The richest creative assortment in Bulgaria is owned by the Prince, the images being distributed among the many numerous royal residences in Sofia, Plovdiv, and Varna, and within the royal villas at Sitniakovo, district of Samokov, and at Joroubliani, close to Sofia. A sure variety of productions by Bulgarian artists have discovered their means overseas, and at the moment are the property of assorted museums and personal individuals. Foreigners who’ve lived in Bulgaria additionally personal footage by Bulgarian artists. The Prince has greater than as soon as offered footage to the Regiment of Minsk (Russia) whose honorary colonel he’s, to his kin, and to members of the diplomatic physique.
On the first Southern Slav Artwork Exhibition held in Belgrade, through which members of the 2 Bulgarian societies, “ Modem Artwork ” and “ Bulgarian Artists’ took half, King Peter of Servia acquired for his palaces a number of works by members of those societies, whereas the Servian Authorities purchased a sure variety of Bulgarian footage for the Servian Nationwide Museum, the instance being additionally adopted by some personal individuals. On the Common Exhibition of Li£ge (Belgium) in 1905 a number of productions by Bulgarian artists, extra particularly these which attracted consideration with their Oriental or Bulgarian topics, have been purchased by overseas collectors.

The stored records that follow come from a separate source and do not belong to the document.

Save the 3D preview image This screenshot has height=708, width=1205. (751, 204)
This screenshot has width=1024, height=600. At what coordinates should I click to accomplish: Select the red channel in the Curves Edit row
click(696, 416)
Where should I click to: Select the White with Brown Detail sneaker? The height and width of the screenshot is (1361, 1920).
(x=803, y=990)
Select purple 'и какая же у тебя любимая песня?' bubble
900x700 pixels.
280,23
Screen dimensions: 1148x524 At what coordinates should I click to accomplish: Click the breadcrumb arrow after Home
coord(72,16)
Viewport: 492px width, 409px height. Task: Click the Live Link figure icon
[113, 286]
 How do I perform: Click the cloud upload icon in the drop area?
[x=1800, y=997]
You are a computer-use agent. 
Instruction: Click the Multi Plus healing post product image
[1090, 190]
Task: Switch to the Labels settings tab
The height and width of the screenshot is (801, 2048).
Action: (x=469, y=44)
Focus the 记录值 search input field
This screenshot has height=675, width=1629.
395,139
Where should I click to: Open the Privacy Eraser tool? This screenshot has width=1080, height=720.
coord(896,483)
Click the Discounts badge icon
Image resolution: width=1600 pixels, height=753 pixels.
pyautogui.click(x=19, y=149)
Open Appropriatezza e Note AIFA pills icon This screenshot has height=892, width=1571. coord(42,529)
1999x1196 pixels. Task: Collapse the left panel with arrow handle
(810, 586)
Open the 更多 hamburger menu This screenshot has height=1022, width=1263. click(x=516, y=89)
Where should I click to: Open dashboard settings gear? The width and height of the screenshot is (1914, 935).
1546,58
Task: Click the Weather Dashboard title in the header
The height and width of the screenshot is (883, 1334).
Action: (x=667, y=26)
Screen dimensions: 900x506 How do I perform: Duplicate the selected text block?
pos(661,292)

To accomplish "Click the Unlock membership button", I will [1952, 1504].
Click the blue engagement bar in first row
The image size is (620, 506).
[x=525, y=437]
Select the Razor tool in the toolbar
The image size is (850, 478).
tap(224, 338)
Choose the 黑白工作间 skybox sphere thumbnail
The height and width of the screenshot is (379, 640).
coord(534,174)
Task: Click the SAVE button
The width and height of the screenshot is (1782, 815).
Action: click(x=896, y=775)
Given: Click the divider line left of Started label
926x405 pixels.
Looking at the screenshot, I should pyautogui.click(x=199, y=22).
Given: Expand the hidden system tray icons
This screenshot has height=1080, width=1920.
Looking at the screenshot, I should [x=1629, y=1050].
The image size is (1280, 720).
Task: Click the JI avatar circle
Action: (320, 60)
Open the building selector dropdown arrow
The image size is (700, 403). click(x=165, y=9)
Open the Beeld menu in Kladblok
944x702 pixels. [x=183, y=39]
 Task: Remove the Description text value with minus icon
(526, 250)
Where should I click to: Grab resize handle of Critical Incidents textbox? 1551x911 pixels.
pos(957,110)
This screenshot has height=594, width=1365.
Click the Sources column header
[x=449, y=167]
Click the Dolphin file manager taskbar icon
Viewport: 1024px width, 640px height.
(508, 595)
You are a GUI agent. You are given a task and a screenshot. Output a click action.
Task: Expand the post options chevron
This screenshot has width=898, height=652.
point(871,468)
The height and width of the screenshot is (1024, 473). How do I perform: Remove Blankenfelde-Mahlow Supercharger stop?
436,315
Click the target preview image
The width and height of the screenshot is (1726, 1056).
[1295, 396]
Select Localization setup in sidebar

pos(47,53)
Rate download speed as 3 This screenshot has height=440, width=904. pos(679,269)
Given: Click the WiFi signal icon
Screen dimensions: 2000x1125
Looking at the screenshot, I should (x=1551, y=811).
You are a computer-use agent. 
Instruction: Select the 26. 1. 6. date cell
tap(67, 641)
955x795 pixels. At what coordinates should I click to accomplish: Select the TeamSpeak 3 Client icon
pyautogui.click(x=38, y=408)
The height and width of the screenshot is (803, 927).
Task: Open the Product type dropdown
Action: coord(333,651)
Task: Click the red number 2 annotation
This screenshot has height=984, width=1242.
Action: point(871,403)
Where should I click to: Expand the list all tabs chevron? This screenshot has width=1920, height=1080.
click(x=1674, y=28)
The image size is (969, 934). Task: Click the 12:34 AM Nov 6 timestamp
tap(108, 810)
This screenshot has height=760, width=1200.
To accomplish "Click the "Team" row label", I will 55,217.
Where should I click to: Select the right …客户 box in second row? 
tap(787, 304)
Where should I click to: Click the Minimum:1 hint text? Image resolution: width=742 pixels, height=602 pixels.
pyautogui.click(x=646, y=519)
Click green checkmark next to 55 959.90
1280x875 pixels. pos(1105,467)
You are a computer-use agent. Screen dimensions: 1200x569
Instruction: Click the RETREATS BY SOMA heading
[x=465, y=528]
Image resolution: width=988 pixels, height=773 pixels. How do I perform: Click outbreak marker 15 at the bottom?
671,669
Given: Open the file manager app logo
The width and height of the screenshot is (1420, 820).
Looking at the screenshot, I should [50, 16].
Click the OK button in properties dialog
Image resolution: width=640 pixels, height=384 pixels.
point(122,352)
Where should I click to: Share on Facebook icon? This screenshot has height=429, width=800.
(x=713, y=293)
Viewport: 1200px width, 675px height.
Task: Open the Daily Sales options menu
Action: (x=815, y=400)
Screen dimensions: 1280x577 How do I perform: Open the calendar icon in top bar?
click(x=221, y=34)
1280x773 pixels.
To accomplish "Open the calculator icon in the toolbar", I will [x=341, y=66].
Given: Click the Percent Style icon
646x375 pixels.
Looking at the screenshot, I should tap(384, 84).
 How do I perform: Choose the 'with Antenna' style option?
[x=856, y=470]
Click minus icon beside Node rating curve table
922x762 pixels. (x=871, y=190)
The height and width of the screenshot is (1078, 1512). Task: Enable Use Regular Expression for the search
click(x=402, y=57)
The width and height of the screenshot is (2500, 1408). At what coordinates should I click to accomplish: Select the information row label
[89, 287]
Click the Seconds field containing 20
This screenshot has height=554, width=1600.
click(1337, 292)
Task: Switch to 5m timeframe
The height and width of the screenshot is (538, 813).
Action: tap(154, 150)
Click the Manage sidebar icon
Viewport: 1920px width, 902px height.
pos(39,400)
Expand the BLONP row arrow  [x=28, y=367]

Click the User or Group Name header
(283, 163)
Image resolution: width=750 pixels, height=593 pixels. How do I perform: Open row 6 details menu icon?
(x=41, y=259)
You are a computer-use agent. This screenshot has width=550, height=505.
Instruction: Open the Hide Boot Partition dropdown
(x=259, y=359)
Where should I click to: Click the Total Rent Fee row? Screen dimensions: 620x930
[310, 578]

The image galleries of Prague, Cologne, and so forth., personal footage by Jaroslav Veshin. These footage cope with Bulgarian subjects, and have been painted after Veshin had settled in Bulgaria and obtained his naturalisation. There are two Bulgarian artists Binembaum and Paxin, each of them graduates of the Academy of Munich who reside completely overseas, the latter being a daily contributor to Simplicissimus of Munich and to the now extinct Der lube Augustin of Vienna.
Attend numerous artwork exhibitions
The considerable success which has attended the varied artwork exhibitions, and the rising variety of orders given by the civil and ecclesiastical authorities, deprive the Bulgarian artists of any proper to complain of indifference on the a part of public opinion in Bulgaria in the direction of the advantageous arts ; the extra in order a number of the exhibitions and the execution of most of the orders given weren’t akin to to justify even the reasonable expectations of a society whose creative style will not be as but distinguished by its exactness.